Friday, November 26, 2010

HAPPY THANKSGIVING

Thanksgiving is fun for everyone except the turkeys.

Each year, the President of the United States "pardons" two turkeys on Death Row. Here is the story of the first official turkey pardon.

The National Turkey Foundation and the Poultry and Egg National Board, since 1947, have presented the President with a turkey each year at a White House ceremony.  And the Presidents have always eaten it.

JFK was an exception; he said, "Let's just keep him". In 1989, the senior Bush started the practice of pardoning turkeys--two a year.  Till 2004, the pardoned turkeys were sent to Kidwell Farm (also ironically called Frying Pan Park),  a petting zoo in Virginia.  But now they go to Disneyland as the honorary grand marshals of the Thanksgiving Day parade. They are even given names.  This year's chosen ones are Apple and Cider.



I don't see what difference it makes to pardon two turkeys a year when, according to the U.S. Department of Agriculture, more than 45 million turkeys are cooked and eaten in the U.S. at Thanksgiving!!

Sunday, November 14, 2010

TEACHING TO CHEAT

One of the funniest things that I ever saw is this video on Youtube on how to cheat in an exam.  It involved a scanner, a coke bottle and some glue.  Mystified?  Well, here it is



First of all, it bothers me that the author of the above video gives it a serial number.  There are many more of these.  And then, I think the students could better utilize their time simply memorizing what would fit on the teeny Coke bottle label. 

Yet another student teaches to cheat by writing notes on a stretched rubber band. What?  Are they going to write on the heads of pins next? 

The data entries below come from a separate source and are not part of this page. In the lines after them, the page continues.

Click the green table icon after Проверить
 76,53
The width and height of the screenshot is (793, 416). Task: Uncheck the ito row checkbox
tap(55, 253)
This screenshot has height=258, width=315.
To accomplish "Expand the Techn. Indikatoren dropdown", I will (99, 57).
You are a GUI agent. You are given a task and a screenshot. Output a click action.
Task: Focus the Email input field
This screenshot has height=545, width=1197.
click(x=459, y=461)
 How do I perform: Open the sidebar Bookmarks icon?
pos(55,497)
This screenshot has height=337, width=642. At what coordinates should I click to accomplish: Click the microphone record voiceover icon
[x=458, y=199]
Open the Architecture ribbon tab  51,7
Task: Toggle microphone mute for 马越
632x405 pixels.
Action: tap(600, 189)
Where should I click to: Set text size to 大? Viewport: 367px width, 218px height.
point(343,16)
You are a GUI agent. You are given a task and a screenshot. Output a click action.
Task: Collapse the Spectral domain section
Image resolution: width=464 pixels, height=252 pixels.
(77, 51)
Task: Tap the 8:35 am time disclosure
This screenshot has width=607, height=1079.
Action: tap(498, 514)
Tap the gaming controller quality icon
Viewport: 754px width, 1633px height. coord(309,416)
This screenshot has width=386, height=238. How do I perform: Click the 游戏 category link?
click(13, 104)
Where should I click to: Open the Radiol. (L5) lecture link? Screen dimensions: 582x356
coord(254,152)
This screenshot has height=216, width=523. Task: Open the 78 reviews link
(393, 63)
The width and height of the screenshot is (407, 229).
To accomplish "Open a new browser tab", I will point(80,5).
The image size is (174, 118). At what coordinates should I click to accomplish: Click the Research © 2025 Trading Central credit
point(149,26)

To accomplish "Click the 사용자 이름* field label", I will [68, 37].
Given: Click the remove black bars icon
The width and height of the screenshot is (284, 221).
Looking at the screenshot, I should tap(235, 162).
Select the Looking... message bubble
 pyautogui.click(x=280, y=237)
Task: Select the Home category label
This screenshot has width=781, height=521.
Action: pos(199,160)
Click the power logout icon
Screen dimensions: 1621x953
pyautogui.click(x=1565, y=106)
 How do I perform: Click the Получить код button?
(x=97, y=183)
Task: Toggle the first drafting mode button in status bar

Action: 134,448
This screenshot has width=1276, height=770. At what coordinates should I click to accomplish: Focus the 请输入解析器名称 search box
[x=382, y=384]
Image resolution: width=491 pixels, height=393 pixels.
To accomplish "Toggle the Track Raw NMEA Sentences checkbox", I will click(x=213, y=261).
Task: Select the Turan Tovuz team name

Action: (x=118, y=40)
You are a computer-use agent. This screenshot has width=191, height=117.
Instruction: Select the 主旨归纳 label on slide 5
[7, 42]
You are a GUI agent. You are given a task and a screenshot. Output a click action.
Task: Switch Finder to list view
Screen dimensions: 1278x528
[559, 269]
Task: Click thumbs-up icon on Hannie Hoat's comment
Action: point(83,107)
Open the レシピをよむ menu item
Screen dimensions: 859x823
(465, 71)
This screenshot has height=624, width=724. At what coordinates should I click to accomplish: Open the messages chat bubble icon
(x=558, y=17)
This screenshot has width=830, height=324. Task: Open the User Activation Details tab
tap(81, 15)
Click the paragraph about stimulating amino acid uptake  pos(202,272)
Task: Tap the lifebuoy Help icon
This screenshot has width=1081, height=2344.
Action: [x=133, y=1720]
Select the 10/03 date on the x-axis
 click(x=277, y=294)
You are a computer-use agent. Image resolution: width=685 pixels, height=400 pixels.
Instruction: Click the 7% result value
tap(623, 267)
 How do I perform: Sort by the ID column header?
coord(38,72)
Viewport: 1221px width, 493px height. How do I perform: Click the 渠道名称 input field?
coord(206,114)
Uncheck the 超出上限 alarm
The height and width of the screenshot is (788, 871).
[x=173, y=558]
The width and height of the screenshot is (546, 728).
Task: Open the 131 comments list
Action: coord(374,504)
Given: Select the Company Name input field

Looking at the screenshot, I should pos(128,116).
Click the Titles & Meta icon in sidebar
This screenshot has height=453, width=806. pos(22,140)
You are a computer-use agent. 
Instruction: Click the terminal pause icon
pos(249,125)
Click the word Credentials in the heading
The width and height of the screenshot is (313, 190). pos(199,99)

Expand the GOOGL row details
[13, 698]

Professor Quinn of the University of Central Florida in Orlando, caught 200 of his 600 business-course students cheating in a midterm exam. 

He offered the students an ultimatum: Come clean and take a four-hour ethics course, and your records would be wiped clean. If they chose not to come forward, they'd run a risk. 

The risk of expulsion, that is. The move to make these students attend a class on ethics was a stroke of genius.

 Also, all 600 students had to redo their midterms.

Student Konstantin Ravvin accused the university of "making a witch hunt out of absolutely nothing, as if they want to teach us some kind of moral lesson." (Mind you, a moral lesson!! Who needs that?)
"This is college. Everyone cheats, everyone cheats in life in general," Ravvin said. "I think you'd be hard-pressed to find anyone in this testing lab who hasn't cheated on an exam."

Really, the Professor has nothing to worry about.  Those that do not learn the "moral lesson" his way, will learn it the hard way.  And then maybe they will learn that they are, in fact, only cheating themselves.  As Kiki Kho, a producer of similar "cheating" videos said, the viewers don't really have to follow the videos.  If they do, it is all their own fault.